New Orleans legend Dr. John hits Brooklyn

Dr. John

Dr. John

In the 1960s and '70s, Dr. John helped bring the music of New Orleans to new audiences by combining local sounds and bright costumes with psychedelic rock to create what was often referred to as "voodoo" music.

In the '80s and '90s, he retreated into more traditional New Orleans music and pop standards before rediscovering his own voice in the wake of Hurricane Katrina.

His latest album, "Locked Down," which was produced by the Black Keys' Dan Auerbach, is a return to the unique mixture of sounds that defined his early days.

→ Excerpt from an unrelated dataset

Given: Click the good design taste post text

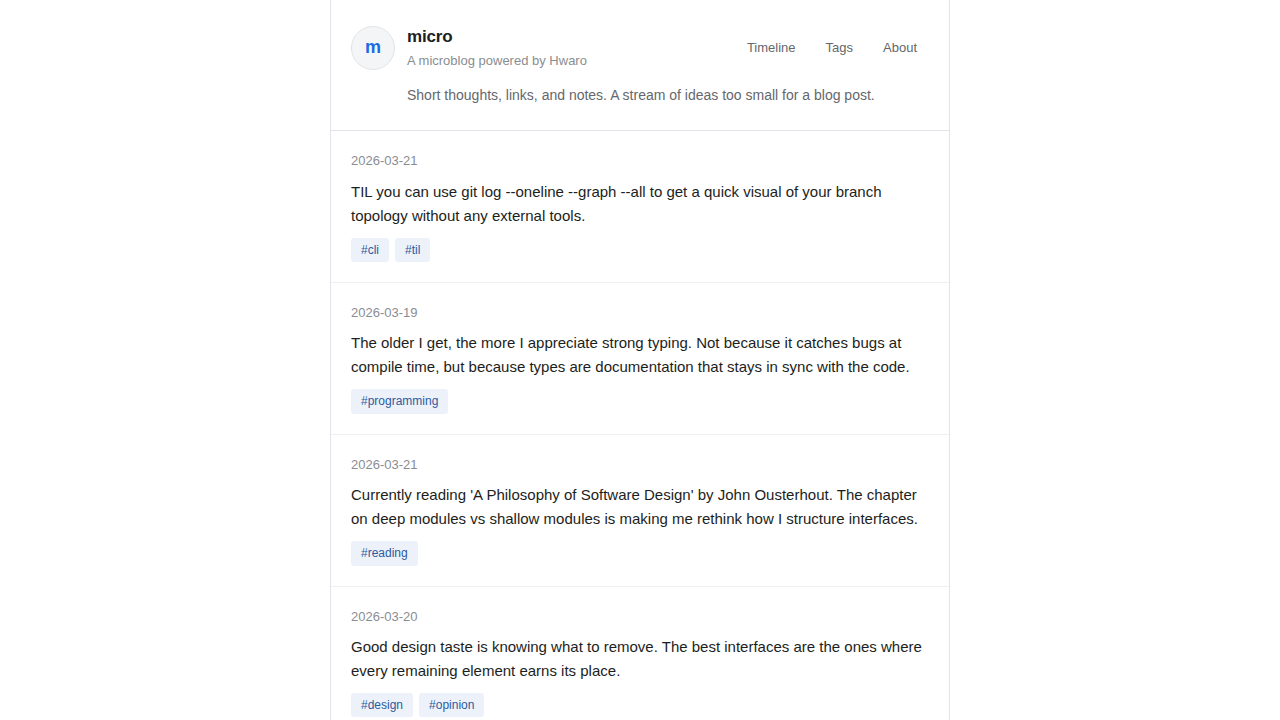Looking at the screenshot, I should click(x=636, y=659).
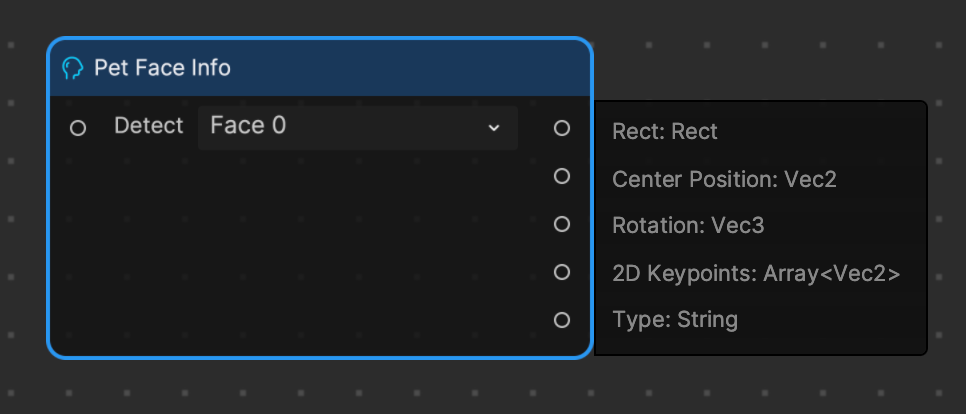This screenshot has width=966, height=414.
Task: Select the Center Position output port
Action: tap(561, 176)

amNewYork spoke with Dr. John as he prepared for a three-week residency at the Brooklyn Academy of Music.

How did you meet Dan Auerbach? It was spiritually correct. My granddaughter turned me on to his record, then we did a thing at Bonnaroo. After that, he came over and we started writing songs. We recorded in his studio in Nashville. He uses some old-school [stuff] that's way older than him.

What do you hope people take away from the residency? It's vital to me that they get a different picture of what the music is. People have perceptions about things. I think if you can get some clarity, that opens the door to the next thing, which is to see that this is a very unmanageable planet. I want to let the truth be known about what's happening in Louisiana. We lost all our barrier islands. This place could disappear in a second.

Is that what inspires you to keep performing? What's important to me is that I can try to tell those truths that I feel are very important for people.

Sometimes they don't get 'em, sometimes they do. ... I'm not the greatest guy to speak for anything. I'm all over the place. I feel things better than I can speak them. I try to write them into songs. That's my usefulness to this planet. 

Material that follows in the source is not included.